Segment Start: DATA IN THIS EXERCISE

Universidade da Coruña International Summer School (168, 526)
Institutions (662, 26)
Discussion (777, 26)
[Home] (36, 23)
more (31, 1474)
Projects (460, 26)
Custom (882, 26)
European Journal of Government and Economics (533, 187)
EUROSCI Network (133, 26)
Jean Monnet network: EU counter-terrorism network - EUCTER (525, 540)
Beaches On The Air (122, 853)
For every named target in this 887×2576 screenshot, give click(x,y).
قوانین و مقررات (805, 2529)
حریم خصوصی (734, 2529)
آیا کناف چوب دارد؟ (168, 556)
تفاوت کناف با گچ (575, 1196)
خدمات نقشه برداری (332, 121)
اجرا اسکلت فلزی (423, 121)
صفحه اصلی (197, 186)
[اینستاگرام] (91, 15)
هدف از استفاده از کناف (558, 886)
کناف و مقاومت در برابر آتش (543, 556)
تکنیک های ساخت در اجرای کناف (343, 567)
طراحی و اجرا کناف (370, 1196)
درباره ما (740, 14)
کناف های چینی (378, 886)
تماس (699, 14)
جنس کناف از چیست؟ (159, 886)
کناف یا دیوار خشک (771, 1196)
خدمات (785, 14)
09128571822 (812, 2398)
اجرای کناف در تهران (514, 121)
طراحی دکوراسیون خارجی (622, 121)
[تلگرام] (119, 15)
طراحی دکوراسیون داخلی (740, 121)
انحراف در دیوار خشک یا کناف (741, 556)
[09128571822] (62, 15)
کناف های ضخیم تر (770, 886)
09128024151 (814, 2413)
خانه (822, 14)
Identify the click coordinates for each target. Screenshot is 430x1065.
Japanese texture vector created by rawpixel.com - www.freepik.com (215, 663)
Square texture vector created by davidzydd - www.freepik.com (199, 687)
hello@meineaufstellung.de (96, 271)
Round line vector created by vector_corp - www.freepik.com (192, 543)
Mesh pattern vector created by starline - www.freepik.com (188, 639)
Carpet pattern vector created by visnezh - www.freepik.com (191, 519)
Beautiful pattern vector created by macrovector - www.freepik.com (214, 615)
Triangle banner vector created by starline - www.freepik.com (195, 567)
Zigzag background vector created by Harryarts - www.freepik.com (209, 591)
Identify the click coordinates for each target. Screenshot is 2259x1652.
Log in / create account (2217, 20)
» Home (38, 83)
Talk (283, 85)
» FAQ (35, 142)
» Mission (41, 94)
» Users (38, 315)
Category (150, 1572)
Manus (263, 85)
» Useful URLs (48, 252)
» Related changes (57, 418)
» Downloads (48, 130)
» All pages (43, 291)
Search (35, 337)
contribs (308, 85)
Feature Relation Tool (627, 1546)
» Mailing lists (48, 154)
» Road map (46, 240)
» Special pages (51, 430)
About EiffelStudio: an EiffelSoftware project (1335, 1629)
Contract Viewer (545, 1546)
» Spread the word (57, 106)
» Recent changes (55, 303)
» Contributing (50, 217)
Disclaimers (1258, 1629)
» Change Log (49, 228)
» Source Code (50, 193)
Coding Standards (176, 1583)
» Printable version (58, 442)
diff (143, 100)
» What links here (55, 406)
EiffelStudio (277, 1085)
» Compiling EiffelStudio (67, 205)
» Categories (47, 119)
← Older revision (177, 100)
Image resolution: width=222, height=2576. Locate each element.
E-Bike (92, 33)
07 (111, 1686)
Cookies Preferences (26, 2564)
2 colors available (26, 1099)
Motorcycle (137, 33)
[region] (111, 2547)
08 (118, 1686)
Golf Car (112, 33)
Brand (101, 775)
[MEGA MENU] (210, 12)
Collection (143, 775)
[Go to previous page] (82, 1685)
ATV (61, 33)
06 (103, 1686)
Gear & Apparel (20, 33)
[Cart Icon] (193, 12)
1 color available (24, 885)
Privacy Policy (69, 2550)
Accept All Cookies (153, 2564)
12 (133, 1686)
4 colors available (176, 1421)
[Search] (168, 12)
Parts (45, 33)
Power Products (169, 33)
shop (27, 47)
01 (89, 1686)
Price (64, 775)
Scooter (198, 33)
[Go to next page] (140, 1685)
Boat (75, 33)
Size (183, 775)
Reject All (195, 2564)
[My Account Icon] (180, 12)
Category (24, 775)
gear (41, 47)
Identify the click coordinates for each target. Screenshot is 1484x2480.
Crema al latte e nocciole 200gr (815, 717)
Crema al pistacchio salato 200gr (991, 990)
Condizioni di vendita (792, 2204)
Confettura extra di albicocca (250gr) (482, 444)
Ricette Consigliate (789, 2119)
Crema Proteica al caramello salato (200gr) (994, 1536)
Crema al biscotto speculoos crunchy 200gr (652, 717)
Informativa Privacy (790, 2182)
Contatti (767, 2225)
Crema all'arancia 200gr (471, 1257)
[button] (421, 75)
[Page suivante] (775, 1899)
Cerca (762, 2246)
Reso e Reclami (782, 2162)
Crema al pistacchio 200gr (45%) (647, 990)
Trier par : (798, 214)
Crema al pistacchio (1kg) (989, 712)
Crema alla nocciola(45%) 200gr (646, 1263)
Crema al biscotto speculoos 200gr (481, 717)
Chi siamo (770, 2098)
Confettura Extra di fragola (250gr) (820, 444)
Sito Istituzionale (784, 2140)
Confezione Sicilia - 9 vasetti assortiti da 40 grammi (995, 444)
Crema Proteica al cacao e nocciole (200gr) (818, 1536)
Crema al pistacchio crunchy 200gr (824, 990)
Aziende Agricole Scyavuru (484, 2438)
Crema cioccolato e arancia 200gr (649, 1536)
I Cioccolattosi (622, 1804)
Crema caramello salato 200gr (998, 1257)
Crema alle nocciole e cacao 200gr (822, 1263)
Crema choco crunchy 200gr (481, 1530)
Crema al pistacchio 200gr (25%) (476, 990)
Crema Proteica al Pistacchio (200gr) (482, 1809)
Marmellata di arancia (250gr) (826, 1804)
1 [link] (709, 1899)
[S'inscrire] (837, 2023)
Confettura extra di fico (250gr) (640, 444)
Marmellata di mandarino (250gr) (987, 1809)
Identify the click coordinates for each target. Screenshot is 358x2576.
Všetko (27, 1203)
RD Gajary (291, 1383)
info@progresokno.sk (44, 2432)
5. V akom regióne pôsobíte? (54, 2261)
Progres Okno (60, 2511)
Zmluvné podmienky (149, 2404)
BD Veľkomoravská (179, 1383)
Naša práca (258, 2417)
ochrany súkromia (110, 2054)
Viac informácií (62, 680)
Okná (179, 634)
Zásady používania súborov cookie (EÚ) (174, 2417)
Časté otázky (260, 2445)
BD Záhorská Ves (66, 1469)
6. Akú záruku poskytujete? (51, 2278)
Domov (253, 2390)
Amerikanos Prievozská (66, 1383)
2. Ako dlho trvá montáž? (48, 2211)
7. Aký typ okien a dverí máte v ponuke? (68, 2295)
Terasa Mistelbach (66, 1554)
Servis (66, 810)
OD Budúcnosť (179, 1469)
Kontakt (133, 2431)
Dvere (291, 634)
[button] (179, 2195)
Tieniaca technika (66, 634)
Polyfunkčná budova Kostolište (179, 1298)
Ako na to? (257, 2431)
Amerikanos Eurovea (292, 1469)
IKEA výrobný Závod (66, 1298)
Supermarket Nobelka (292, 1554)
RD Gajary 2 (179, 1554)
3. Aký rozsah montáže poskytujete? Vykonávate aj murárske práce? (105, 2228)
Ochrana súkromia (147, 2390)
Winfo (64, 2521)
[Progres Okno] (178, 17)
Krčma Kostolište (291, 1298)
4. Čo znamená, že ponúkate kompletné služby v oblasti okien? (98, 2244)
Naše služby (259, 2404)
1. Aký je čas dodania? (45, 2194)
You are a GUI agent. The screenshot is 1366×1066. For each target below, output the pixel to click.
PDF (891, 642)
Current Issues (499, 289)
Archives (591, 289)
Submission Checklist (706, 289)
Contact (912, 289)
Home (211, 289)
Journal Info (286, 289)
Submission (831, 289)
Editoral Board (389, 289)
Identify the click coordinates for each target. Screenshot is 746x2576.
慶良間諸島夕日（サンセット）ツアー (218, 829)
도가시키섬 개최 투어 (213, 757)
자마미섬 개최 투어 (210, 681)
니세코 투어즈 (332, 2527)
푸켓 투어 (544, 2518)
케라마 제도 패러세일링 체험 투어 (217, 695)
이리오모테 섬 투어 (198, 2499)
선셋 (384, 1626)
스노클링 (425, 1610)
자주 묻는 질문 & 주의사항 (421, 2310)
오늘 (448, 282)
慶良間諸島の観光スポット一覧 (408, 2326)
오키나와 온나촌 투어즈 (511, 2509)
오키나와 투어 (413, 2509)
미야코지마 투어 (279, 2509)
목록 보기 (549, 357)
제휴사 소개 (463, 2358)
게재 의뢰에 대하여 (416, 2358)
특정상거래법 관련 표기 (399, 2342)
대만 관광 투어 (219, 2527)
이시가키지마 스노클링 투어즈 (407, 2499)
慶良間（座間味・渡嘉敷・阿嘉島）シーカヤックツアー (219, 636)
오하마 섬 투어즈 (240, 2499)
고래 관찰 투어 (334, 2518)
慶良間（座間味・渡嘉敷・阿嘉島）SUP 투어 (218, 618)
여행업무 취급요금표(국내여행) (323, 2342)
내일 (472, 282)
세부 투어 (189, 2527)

Segment End: DATA IN THIS EXERCISE

• PROBLEM DESCRIPTION: Return every line from the entries above that includes the word "اجرای".

• RESPONSE TO THE EXERCISE:
تکنیک های ساخت در اجرای کناف (343, 567)
اجرای کناف در تهران (514, 121)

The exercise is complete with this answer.